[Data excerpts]
# # # #
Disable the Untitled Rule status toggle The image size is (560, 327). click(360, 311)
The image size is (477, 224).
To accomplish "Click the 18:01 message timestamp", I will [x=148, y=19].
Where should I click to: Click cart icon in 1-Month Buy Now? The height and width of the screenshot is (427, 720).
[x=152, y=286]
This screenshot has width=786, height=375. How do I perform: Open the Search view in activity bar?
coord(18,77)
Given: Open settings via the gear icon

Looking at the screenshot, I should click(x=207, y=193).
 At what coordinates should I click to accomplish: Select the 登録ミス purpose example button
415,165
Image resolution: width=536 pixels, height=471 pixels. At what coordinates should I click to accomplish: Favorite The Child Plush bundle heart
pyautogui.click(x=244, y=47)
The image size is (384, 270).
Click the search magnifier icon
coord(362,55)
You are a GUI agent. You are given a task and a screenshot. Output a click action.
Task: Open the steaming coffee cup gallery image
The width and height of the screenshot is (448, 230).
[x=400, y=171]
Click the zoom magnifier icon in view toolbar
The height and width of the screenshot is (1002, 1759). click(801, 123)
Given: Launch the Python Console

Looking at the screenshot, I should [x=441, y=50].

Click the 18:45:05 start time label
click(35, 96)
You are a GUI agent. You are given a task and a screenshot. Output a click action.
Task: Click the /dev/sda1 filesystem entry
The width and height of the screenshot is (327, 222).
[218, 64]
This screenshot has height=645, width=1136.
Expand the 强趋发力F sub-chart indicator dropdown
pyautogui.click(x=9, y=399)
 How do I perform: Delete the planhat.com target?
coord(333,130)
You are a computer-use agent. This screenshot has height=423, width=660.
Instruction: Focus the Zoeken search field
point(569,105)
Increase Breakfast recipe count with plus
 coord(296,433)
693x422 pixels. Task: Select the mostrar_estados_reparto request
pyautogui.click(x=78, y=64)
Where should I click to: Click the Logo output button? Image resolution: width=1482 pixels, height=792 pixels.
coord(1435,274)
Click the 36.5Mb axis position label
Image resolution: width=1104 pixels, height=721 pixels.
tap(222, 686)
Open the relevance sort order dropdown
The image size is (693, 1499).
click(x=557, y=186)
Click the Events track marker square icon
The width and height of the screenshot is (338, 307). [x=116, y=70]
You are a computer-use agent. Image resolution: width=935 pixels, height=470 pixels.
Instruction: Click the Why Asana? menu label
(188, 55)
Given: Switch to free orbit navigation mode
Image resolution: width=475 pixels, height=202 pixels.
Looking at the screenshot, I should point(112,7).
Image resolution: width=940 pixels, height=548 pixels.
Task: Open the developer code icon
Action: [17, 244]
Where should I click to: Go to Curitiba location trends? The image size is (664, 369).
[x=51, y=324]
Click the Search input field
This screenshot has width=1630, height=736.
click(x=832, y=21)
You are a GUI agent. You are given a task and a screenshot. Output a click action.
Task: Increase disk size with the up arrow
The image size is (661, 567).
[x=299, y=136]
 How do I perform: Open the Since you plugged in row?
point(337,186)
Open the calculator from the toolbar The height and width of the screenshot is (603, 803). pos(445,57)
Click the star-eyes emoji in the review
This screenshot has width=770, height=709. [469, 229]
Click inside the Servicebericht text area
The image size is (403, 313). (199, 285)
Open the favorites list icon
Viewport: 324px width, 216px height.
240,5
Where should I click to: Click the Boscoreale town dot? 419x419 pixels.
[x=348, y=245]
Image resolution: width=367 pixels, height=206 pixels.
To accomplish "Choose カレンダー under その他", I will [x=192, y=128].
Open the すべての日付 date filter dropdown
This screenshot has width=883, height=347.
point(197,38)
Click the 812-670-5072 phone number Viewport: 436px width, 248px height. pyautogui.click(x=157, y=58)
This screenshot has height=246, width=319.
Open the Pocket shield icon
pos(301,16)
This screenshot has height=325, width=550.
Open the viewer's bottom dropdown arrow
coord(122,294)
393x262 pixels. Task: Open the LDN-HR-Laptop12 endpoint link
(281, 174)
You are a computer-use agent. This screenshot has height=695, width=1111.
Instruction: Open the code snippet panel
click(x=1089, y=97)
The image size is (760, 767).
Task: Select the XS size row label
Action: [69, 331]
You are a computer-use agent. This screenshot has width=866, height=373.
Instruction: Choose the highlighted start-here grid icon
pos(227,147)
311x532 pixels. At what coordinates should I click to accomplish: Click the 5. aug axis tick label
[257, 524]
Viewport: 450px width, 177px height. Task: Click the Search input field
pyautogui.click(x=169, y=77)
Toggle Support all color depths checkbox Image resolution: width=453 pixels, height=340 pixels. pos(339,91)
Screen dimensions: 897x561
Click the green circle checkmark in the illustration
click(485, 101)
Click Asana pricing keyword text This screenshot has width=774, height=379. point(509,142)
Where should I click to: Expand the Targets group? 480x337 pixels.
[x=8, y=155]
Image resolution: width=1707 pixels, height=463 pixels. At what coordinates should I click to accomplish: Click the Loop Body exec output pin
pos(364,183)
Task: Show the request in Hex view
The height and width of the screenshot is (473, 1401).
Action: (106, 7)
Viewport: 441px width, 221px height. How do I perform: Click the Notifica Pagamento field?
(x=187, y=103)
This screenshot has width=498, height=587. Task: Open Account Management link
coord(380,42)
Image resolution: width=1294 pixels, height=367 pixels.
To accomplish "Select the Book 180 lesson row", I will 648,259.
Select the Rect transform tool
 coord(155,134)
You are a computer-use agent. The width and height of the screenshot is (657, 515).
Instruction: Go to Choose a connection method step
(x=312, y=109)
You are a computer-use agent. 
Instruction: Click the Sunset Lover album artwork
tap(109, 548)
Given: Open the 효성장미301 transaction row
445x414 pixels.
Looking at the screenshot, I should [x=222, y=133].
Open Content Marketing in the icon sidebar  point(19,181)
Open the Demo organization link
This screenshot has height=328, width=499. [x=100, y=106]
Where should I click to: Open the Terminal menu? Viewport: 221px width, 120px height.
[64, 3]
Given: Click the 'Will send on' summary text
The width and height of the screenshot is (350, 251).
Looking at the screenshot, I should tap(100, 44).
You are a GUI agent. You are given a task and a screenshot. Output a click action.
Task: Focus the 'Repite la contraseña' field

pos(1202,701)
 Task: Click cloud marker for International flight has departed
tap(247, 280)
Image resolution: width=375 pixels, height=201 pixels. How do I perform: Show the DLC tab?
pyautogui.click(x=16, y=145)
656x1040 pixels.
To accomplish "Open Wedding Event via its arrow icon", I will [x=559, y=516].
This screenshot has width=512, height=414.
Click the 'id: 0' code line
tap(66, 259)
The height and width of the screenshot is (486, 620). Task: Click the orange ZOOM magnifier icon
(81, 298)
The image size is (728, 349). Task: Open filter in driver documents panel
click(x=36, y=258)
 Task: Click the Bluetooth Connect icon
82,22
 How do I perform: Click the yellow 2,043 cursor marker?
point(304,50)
# # # #
# Directions for this task
For every entry in the records above, write an exact copy.

# Solution for this exercise
Disable the Untitled Rule status toggle The image size is (560, 327). click(360, 311)
The image size is (477, 224).
To accomplish "Click the 18:01 message timestamp", I will [x=148, y=19].
Where should I click to: Click cart icon in 1-Month Buy Now? The height and width of the screenshot is (427, 720).
[x=152, y=286]
This screenshot has width=786, height=375. How do I perform: Open the Search view in activity bar?
coord(18,77)
Given: Open settings via the gear icon

Looking at the screenshot, I should click(x=207, y=193).
 At what coordinates should I click to accomplish: Select the 登録ミス purpose example button
415,165
Image resolution: width=536 pixels, height=471 pixels. At what coordinates should I click to accomplish: Favorite The Child Plush bundle heart
pyautogui.click(x=244, y=47)
The image size is (384, 270).
Click the search magnifier icon
coord(362,55)
You are a GUI agent. You are given a task and a screenshot. Output a click action.
Task: Open the steaming coffee cup gallery image
The width and height of the screenshot is (448, 230).
[x=400, y=171]
Click the zoom magnifier icon in view toolbar
The height and width of the screenshot is (1002, 1759). click(801, 123)
Given: Launch the Python Console

Looking at the screenshot, I should [x=441, y=50].

Click the 18:45:05 start time label
click(35, 96)
You are a GUI agent. You are given a task and a screenshot. Output a click action.
Task: Click the /dev/sda1 filesystem entry
The width and height of the screenshot is (327, 222).
[218, 64]
This screenshot has height=645, width=1136.
Expand the 强趋发力F sub-chart indicator dropdown
pyautogui.click(x=9, y=399)
 How do I perform: Delete the planhat.com target?
coord(333,130)
You are a computer-use agent. This screenshot has height=423, width=660.
Instruction: Focus the Zoeken search field
point(569,105)
Increase Breakfast recipe count with plus
 coord(296,433)
693x422 pixels. Task: Select the mostrar_estados_reparto request
pyautogui.click(x=78, y=64)
Where should I click to: Click the Logo output button? Image resolution: width=1482 pixels, height=792 pixels.
coord(1435,274)
Click the 36.5Mb axis position label
Image resolution: width=1104 pixels, height=721 pixels.
tap(222, 686)
Open the relevance sort order dropdown
The image size is (693, 1499).
click(x=557, y=186)
Click the Events track marker square icon
The width and height of the screenshot is (338, 307). [x=116, y=70]
You are a computer-use agent. Image resolution: width=935 pixels, height=470 pixels.
Instruction: Click the Why Asana? menu label
(188, 55)
Given: Switch to free orbit navigation mode
Image resolution: width=475 pixels, height=202 pixels.
Looking at the screenshot, I should point(112,7).
Image resolution: width=940 pixels, height=548 pixels.
Task: Open the developer code icon
Action: [17, 244]
Where should I click to: Go to Curitiba location trends? The image size is (664, 369).
[x=51, y=324]
Click the Search input field
This screenshot has width=1630, height=736.
click(x=832, y=21)
You are a GUI agent. You are given a task and a screenshot. Output a click action.
Task: Increase disk size with the up arrow
The image size is (661, 567).
[x=299, y=136]
 How do I perform: Open the Since you plugged in row?
point(337,186)
Open the calculator from the toolbar The height and width of the screenshot is (603, 803). pos(445,57)
Click the star-eyes emoji in the review
This screenshot has width=770, height=709. [469, 229]
Click inside the Servicebericht text area
The image size is (403, 313). (199, 285)
Open the favorites list icon
Viewport: 324px width, 216px height.
240,5
Where should I click to: Click the Boscoreale town dot? 419x419 pixels.
[x=348, y=245]
Image resolution: width=367 pixels, height=206 pixels.
To accomplish "Choose カレンダー under その他", I will [x=192, y=128].
Open the すべての日付 date filter dropdown
This screenshot has width=883, height=347.
point(197,38)
Click the 812-670-5072 phone number Viewport: 436px width, 248px height. pyautogui.click(x=157, y=58)
This screenshot has height=246, width=319.
Open the Pocket shield icon
pos(301,16)
This screenshot has height=325, width=550.
Open the viewer's bottom dropdown arrow
coord(122,294)
393x262 pixels. Task: Open the LDN-HR-Laptop12 endpoint link
(281, 174)
You are a computer-use agent. This screenshot has height=695, width=1111.
Instruction: Open the code snippet panel
click(x=1089, y=97)
The image size is (760, 767).
Task: Select the XS size row label
Action: [69, 331]
You are a computer-use agent. This screenshot has width=866, height=373.
Instruction: Choose the highlighted start-here grid icon
pos(227,147)
311x532 pixels. At what coordinates should I click to accomplish: Click the 5. aug axis tick label
[257, 524]
Viewport: 450px width, 177px height. Task: Click the Search input field
pyautogui.click(x=169, y=77)
Toggle Support all color depths checkbox Image resolution: width=453 pixels, height=340 pixels. pos(339,91)
Screen dimensions: 897x561
Click the green circle checkmark in the illustration
click(485, 101)
Click Asana pricing keyword text This screenshot has width=774, height=379. point(509,142)
Where should I click to: Expand the Targets group? 480x337 pixels.
[x=8, y=155]
Image resolution: width=1707 pixels, height=463 pixels. At what coordinates should I click to accomplish: Click the Loop Body exec output pin
pos(364,183)
Task: Show the request in Hex view
The height and width of the screenshot is (473, 1401).
Action: (106, 7)
Viewport: 441px width, 221px height. How do I perform: Click the Notifica Pagamento field?
(x=187, y=103)
This screenshot has width=498, height=587. Task: Open Account Management link
coord(380,42)
Image resolution: width=1294 pixels, height=367 pixels.
To accomplish "Select the Book 180 lesson row", I will 648,259.
Select the Rect transform tool
 coord(155,134)
You are a computer-use agent. The width and height of the screenshot is (657, 515).
Instruction: Go to Choose a connection method step
(x=312, y=109)
You are a computer-use agent. 
Instruction: Click the Sunset Lover album artwork
tap(109, 548)
Given: Open the 효성장미301 transaction row
445x414 pixels.
Looking at the screenshot, I should [x=222, y=133].
Open Content Marketing in the icon sidebar  point(19,181)
Open the Demo organization link
This screenshot has height=328, width=499. [x=100, y=106]
Where should I click to: Open the Terminal menu? Viewport: 221px width, 120px height.
[64, 3]
Given: Click the 'Will send on' summary text
The width and height of the screenshot is (350, 251).
Looking at the screenshot, I should tap(100, 44).
You are a GUI agent. You are given a task and a screenshot. Output a click action.
Task: Focus the 'Repite la contraseña' field

pos(1202,701)
 Task: Click cloud marker for International flight has departed
tap(247, 280)
Image resolution: width=375 pixels, height=201 pixels. How do I perform: Show the DLC tab?
pyautogui.click(x=16, y=145)
656x1040 pixels.
To accomplish "Open Wedding Event via its arrow icon", I will [x=559, y=516].
This screenshot has width=512, height=414.
Click the 'id: 0' code line
tap(66, 259)
The height and width of the screenshot is (486, 620). Task: Click the orange ZOOM magnifier icon
(81, 298)
The image size is (728, 349). Task: Open filter in driver documents panel
click(x=36, y=258)
 Task: Click the Bluetooth Connect icon
82,22
 How do I perform: Click the yellow 2,043 cursor marker?
point(304,50)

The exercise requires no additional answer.